> Source material:
====================

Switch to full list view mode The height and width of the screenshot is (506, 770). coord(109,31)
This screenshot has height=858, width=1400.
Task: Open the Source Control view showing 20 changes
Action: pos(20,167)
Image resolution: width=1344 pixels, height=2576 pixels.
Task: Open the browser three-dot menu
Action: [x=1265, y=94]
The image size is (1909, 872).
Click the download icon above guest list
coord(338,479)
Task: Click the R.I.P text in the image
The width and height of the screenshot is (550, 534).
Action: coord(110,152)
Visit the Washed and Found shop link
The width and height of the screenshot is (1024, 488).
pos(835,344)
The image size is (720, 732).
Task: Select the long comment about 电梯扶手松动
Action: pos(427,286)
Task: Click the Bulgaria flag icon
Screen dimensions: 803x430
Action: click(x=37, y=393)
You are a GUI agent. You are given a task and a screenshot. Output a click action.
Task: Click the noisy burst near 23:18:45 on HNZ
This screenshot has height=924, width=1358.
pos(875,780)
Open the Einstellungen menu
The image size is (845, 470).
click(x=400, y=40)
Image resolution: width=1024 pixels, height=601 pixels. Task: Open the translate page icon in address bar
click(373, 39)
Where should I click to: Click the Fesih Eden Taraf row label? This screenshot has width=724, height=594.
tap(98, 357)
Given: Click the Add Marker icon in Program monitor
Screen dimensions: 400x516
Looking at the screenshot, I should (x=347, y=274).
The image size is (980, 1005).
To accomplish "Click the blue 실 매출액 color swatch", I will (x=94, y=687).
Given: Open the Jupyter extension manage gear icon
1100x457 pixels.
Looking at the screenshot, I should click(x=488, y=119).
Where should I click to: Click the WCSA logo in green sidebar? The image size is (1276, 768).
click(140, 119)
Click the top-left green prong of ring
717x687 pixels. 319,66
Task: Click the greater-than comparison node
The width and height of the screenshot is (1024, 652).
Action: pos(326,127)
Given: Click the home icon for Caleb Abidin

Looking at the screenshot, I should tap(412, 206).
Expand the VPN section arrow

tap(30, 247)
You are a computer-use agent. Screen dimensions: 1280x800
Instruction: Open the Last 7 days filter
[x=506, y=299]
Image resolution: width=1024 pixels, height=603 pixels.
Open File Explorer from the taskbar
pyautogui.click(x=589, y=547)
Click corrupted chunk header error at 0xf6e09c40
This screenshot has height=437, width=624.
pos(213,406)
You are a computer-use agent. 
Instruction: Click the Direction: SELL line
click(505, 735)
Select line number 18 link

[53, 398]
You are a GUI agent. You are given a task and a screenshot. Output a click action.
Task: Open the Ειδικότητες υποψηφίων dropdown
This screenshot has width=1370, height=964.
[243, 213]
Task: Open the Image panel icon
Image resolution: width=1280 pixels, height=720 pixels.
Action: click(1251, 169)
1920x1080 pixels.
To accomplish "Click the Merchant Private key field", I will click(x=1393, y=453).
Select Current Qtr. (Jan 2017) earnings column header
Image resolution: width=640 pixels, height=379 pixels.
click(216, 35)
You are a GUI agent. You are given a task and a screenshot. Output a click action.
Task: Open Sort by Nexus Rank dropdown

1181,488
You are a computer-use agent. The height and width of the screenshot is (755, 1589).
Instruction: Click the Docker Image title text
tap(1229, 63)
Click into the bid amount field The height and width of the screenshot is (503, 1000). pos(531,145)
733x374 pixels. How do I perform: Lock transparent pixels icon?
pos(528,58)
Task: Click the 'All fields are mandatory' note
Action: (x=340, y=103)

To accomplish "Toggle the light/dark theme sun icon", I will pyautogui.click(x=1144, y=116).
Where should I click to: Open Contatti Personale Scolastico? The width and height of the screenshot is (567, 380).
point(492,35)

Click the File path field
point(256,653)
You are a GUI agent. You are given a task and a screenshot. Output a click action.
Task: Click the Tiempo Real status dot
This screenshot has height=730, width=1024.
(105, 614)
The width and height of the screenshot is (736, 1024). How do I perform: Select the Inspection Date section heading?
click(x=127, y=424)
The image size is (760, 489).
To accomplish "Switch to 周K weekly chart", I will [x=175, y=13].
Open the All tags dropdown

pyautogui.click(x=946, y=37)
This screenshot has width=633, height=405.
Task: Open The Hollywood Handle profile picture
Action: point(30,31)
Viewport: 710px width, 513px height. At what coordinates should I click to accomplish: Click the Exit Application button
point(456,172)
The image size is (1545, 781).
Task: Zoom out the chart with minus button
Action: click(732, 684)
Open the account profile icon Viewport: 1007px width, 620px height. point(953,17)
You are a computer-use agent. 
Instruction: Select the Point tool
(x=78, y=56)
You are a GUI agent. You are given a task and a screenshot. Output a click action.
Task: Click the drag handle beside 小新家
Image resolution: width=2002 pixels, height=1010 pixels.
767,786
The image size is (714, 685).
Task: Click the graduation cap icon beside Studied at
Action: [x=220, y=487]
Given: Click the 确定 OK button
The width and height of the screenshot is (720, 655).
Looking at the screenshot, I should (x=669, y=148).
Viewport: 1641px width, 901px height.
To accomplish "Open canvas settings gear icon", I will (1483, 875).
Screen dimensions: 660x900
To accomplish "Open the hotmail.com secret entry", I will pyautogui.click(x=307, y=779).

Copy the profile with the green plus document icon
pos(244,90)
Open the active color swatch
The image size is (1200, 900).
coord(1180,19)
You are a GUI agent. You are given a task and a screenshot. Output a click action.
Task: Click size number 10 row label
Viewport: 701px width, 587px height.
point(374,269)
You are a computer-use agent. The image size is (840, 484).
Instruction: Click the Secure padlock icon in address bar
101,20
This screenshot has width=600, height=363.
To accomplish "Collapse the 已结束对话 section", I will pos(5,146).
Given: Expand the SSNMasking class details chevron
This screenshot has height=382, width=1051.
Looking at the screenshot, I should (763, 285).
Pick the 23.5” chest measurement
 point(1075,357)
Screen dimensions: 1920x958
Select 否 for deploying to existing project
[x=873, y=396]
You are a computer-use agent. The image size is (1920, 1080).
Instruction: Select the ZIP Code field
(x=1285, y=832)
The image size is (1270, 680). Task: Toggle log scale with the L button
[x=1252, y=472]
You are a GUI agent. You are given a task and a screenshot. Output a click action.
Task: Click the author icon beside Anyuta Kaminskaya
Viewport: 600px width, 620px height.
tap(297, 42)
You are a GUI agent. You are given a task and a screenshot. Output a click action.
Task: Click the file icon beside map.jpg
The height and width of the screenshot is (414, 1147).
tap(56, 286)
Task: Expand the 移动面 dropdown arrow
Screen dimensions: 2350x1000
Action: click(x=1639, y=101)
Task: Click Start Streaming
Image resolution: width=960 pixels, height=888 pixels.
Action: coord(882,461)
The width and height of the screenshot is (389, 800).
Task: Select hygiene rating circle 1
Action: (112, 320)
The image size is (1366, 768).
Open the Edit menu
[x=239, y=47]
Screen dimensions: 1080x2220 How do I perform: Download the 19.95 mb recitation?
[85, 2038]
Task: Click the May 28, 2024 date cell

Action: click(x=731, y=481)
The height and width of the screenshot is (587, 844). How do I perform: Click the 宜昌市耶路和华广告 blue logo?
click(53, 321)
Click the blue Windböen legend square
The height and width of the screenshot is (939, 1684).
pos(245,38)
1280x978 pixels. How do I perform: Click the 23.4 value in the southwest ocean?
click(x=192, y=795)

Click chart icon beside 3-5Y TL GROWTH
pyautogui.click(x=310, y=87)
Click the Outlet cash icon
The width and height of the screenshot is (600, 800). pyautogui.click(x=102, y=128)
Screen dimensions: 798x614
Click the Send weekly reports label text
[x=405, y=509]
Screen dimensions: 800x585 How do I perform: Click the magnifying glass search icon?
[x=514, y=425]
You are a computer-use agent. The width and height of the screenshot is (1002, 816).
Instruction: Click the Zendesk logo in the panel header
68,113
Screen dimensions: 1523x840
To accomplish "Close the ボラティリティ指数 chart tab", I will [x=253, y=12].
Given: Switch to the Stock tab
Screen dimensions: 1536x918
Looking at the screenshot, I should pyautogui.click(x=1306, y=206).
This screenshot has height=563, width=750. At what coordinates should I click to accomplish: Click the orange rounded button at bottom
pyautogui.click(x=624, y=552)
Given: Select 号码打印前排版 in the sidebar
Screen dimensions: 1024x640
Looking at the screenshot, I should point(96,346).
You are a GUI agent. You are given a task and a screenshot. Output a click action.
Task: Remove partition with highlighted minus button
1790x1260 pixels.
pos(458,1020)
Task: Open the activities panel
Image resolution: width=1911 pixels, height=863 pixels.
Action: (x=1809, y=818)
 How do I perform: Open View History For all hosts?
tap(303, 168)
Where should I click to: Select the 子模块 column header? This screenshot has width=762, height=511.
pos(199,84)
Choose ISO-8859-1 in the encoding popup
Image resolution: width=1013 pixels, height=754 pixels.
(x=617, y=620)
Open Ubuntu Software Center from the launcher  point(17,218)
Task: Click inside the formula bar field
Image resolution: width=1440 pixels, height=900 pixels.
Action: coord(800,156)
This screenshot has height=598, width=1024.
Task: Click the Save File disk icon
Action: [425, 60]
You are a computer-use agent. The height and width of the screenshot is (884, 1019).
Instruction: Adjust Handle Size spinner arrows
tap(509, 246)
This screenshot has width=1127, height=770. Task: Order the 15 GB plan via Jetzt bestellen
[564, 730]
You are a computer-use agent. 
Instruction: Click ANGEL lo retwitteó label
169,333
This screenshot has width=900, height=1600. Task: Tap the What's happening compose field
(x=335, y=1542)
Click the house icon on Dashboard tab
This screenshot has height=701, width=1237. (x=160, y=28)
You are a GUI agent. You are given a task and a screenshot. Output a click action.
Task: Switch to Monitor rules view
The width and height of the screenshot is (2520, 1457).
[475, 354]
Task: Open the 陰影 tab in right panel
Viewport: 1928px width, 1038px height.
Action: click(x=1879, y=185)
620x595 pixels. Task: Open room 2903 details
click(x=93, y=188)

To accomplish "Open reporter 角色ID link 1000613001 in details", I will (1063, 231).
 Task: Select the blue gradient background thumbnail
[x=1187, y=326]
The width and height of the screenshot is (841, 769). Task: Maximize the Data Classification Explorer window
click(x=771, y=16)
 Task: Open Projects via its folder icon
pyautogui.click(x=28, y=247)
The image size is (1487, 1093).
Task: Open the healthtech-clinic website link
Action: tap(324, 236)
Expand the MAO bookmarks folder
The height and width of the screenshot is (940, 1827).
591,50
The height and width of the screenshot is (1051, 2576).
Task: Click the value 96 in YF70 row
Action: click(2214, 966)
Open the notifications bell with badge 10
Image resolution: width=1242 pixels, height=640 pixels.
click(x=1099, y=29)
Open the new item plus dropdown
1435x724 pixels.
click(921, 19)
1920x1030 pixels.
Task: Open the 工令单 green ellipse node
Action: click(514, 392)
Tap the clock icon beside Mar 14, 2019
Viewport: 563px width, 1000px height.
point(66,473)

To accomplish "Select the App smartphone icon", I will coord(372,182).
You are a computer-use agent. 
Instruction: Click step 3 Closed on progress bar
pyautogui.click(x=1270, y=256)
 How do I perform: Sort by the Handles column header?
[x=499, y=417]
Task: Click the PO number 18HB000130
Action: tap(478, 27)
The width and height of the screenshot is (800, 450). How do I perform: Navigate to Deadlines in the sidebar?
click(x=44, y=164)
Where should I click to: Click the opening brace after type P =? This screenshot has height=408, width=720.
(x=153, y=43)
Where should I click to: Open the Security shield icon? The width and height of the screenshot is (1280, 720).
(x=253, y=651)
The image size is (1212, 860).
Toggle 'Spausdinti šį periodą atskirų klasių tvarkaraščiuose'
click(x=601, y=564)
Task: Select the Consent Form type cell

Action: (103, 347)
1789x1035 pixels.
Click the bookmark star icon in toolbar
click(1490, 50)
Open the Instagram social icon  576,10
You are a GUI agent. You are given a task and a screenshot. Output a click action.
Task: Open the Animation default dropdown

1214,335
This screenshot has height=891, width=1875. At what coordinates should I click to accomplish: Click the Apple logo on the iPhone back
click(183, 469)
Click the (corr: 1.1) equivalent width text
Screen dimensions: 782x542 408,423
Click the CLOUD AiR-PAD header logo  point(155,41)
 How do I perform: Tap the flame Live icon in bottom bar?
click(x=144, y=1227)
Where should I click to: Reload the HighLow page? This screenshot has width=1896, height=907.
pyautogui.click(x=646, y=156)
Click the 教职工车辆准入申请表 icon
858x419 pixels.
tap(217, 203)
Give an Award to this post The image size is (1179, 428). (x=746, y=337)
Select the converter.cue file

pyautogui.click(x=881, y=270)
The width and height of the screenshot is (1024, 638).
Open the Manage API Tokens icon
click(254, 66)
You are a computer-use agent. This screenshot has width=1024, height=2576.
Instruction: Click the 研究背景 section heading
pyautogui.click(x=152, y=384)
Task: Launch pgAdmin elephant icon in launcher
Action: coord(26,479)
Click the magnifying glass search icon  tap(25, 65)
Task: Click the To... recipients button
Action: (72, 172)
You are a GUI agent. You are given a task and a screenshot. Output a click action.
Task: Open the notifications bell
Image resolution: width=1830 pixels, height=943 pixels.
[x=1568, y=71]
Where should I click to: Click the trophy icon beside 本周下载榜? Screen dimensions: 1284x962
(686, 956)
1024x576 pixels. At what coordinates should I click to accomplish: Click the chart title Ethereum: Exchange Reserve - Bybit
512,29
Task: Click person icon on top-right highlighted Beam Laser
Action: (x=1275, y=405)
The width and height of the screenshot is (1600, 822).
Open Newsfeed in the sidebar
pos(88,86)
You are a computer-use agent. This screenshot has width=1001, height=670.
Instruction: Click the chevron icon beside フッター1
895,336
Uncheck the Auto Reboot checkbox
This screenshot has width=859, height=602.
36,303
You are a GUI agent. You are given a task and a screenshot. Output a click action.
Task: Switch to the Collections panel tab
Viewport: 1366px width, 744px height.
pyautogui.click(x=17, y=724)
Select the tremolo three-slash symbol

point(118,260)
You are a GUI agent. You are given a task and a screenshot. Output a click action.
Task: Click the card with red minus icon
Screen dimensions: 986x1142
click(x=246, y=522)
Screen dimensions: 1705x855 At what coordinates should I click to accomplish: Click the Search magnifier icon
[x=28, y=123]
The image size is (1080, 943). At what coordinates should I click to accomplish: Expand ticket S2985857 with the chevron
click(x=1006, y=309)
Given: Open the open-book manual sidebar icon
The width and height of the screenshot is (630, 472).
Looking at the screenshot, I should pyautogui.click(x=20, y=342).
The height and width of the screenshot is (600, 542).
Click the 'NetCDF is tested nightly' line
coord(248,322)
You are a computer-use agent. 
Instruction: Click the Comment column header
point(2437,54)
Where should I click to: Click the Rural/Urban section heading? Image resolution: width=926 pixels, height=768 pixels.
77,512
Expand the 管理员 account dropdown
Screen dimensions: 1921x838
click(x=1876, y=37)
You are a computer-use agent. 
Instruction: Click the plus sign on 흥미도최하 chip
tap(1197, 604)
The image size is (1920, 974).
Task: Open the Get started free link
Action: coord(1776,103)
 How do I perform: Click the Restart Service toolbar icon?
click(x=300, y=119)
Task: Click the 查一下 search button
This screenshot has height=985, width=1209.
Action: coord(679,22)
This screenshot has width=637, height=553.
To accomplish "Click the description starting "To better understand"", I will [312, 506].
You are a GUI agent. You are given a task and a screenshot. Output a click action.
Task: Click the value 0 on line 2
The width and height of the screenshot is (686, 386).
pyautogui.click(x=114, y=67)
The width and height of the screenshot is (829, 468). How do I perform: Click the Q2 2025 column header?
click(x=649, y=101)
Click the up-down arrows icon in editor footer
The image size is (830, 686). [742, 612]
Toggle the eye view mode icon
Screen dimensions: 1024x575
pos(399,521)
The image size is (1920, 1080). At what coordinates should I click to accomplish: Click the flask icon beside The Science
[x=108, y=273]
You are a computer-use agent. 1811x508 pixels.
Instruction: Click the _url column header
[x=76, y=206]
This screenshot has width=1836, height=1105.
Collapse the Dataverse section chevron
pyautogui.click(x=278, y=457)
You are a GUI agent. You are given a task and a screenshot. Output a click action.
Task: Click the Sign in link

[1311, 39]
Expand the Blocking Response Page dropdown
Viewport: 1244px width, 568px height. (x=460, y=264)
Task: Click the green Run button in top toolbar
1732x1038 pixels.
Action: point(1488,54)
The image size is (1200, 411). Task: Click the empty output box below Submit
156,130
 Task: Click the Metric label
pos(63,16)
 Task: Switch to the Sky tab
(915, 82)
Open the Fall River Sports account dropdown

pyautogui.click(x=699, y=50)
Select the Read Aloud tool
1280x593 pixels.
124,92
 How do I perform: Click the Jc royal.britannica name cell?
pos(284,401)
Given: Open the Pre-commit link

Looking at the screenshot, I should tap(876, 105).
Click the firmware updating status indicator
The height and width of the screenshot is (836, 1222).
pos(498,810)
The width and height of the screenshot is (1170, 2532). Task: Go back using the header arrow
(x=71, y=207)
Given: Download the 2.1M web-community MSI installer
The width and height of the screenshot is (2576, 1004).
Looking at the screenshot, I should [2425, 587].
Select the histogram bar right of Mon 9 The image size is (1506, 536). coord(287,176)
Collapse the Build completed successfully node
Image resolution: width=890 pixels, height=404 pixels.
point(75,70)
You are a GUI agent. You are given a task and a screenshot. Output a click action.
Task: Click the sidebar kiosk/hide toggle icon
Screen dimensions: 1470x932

====================

> About this exercise: When a line in the records holds the string "bell", copy that line.

> The completed task:
Open the notifications bell with badge 10
Task: Open the notifications bell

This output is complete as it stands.